Les citoyens membres de l’Union européenne élisent un nouveau Parlement

Tous les pays membres de l’UE ont voté pour élire leurs représentants au Parlement. Les estimations provisoires donnent le Parti populaire européen (PPE, la droite) victorieux devant les sociaux-démocrates (S&D, gauche). Ces deux groupes étaient jusque-là majoritaires au Parlement européen et se partageaient le pouvoir. Leur avance sur les autres partis est désormais moindre. Seule une coalition de plusieurs partis devrait permettre une bonne gouvernance.
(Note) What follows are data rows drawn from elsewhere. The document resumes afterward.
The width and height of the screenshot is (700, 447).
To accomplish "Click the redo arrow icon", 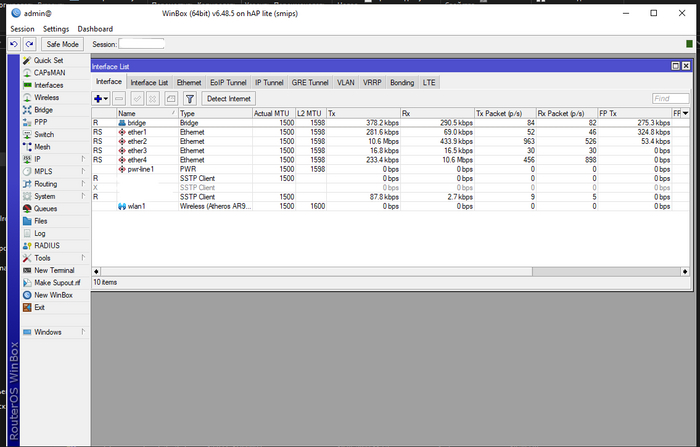I will coord(29,44).
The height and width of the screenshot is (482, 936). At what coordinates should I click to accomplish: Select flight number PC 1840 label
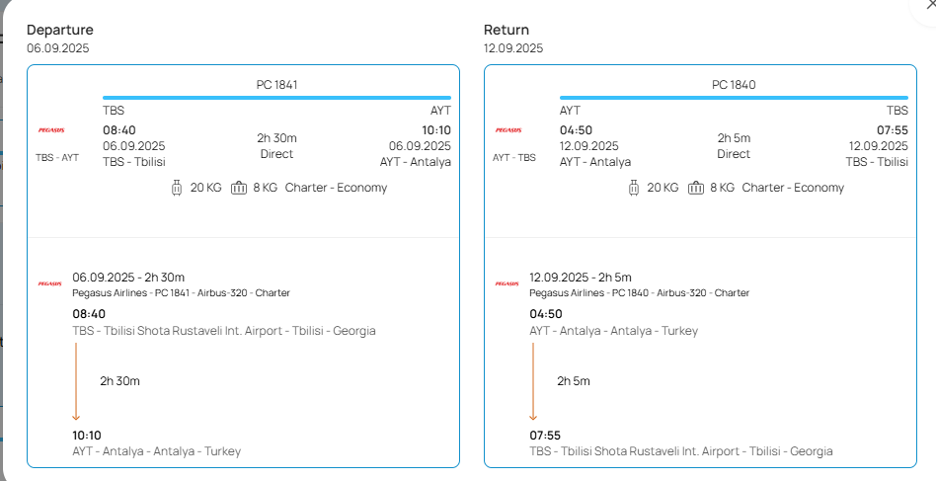tap(734, 85)
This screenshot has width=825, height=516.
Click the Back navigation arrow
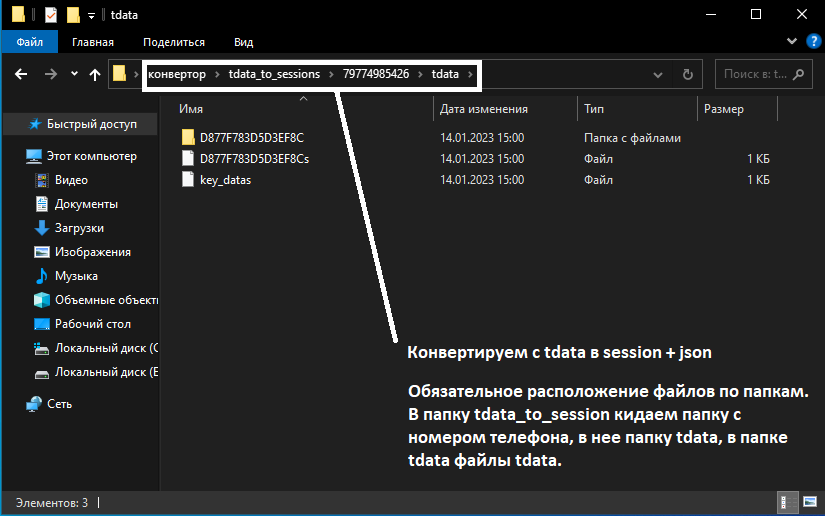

Partout en Europe les partis d’extrême droite augmentent leur score et se placent comme une force non négligeable sur la scène européenne. En France, le duel attendu entre le parti d’extrême droite, le Rassemblement national, et le parti du Président Macron, La République en marche, a bien eu lieu. Le premier vire en tête d’une courte avance sur le second, avec 23,31% des voix contre 22,41%. La surprise vient plutôt du parti écologiste qui arrive en troisième position avec 13,47% de voix. Le parti de droite, Les Républicains, enregistre une lourde défaite, tout comme le Parti socialiste. Eux qui étaient au pouvoir alternativement depuis 40 ans, ne dépassent pas la barre des 10%.